Updated Feb 10, 2010


You might be tempted to say that Paccar’s MX Diesel Engine is all-new. But if Paccar Chairman and Chief Executive Officer Mark Pigott were close enough to hear, he’d quickly correct you.

“While it’s true that the MX Engine family is new to North America, and the MX Engine project effort is a 10-year effort that is finally coming to fruition, Paccar has been building engines via our DAF subsidiary in Europe for more than 70 years,” Pigott notes.

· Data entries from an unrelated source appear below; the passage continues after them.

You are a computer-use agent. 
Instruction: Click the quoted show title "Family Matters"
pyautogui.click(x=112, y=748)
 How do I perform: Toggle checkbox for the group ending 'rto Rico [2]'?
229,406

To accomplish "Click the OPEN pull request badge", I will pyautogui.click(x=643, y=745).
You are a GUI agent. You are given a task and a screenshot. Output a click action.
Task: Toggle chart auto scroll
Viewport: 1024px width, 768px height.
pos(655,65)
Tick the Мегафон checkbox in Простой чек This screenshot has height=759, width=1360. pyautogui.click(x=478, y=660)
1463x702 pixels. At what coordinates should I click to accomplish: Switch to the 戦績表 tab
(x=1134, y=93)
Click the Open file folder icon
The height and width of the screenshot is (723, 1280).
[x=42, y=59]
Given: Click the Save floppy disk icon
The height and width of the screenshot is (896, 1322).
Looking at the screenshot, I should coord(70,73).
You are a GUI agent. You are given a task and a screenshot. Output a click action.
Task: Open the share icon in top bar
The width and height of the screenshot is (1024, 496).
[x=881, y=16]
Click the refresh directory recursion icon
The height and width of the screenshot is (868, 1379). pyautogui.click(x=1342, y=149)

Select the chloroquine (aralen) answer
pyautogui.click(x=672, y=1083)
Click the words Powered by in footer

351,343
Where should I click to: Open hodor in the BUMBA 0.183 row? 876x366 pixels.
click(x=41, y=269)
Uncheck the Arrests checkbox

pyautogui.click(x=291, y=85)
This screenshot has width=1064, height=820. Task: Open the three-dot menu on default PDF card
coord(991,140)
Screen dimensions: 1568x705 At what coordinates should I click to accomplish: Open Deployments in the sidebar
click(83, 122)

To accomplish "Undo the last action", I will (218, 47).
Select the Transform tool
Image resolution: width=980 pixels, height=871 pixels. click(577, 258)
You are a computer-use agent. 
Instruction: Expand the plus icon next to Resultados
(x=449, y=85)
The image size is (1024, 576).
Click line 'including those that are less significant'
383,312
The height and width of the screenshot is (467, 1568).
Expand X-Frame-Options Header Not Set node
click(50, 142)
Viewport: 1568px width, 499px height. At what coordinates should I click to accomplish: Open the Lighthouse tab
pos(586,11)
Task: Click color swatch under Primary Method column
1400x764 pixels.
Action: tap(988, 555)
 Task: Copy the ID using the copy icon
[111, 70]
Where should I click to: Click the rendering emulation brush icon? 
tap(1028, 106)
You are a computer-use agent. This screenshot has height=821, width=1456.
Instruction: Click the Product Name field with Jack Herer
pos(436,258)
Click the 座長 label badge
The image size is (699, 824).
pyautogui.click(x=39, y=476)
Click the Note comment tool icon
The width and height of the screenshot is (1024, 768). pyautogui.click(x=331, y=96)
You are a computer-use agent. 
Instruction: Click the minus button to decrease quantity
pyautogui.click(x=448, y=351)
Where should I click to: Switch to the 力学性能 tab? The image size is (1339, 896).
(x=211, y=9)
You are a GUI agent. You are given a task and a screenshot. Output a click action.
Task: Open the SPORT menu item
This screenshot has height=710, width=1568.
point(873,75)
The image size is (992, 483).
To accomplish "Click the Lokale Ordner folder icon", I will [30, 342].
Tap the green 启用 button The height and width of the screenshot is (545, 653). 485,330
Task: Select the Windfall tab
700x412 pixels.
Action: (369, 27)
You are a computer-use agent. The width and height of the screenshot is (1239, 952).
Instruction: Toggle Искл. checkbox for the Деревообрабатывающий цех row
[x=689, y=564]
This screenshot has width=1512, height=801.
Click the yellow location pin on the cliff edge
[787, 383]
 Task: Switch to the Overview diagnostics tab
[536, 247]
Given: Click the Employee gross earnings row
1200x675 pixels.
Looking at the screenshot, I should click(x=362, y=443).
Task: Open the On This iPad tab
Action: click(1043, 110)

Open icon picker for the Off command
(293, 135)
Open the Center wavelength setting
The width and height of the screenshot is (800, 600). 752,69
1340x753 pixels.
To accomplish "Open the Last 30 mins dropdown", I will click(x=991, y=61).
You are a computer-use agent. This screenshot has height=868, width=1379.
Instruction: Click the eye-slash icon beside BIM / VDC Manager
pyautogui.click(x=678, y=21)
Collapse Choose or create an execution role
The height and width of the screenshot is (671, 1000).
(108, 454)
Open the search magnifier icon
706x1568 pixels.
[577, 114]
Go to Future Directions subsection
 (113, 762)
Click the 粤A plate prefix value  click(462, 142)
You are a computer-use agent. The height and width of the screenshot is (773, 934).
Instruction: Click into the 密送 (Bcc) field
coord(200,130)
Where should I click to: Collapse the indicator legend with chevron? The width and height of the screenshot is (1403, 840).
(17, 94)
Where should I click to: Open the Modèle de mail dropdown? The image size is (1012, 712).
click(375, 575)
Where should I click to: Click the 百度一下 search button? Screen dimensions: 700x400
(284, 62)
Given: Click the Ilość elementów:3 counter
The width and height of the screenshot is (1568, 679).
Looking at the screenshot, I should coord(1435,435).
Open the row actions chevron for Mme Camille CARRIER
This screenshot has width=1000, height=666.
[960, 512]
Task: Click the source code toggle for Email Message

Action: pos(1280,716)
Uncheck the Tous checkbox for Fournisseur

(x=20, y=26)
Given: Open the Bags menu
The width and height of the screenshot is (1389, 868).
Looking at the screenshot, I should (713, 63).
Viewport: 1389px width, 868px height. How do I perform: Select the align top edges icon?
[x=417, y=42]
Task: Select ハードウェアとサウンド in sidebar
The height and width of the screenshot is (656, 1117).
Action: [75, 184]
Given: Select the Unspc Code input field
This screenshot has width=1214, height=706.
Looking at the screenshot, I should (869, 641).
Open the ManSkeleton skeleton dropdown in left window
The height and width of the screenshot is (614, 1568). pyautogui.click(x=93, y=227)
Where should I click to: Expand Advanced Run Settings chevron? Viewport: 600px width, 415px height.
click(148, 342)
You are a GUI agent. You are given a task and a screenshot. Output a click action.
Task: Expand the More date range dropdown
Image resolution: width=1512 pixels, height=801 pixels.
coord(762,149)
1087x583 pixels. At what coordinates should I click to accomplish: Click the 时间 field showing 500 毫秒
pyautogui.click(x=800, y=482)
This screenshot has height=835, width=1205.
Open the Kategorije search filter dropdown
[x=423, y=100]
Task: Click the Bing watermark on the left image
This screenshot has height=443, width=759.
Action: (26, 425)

At an event last week at Paccar’s Technical Center in Mt. Vernon, Wash., the company showcased its new MX Engine that will be installed in Kenworth and Peterbilt trucks this summer, available with a range of 380 to 485 horsepower and torque outputs up to 1,750 lb-ft. Paccar says this power range – combined with excellent fuel efficiency, high reliability, durability, lightweight design and low cost of ownership – makes it suitable for both over-the-road linehaul and vocational applications. The MX uses selective catalytic reduction in combination with exhaust gas recirculation to meet the Environmental Protection Agency’s 2010 diesel engine emissions regulations.

“Currently, there are more than 125,000 SCR-equipped MX Engines on the road in Europe, and Paccar has relied heavily on the technology and real-world experience we’ve gained, not only from our MX Engine Series, but from the 50-year history of DAF diesel engine development in Europe and the more than 900,000 diesel engines delivered in that time,” Pigott says.

Pigott says the new family of five diesel engines is a significant step forward for the 106-year old company. One need only witness the staggering $1 billion total investment the company has made in this engine – including an all-new $400 million MX Engine plant in Columbus, Miss., that will begin production later this summer.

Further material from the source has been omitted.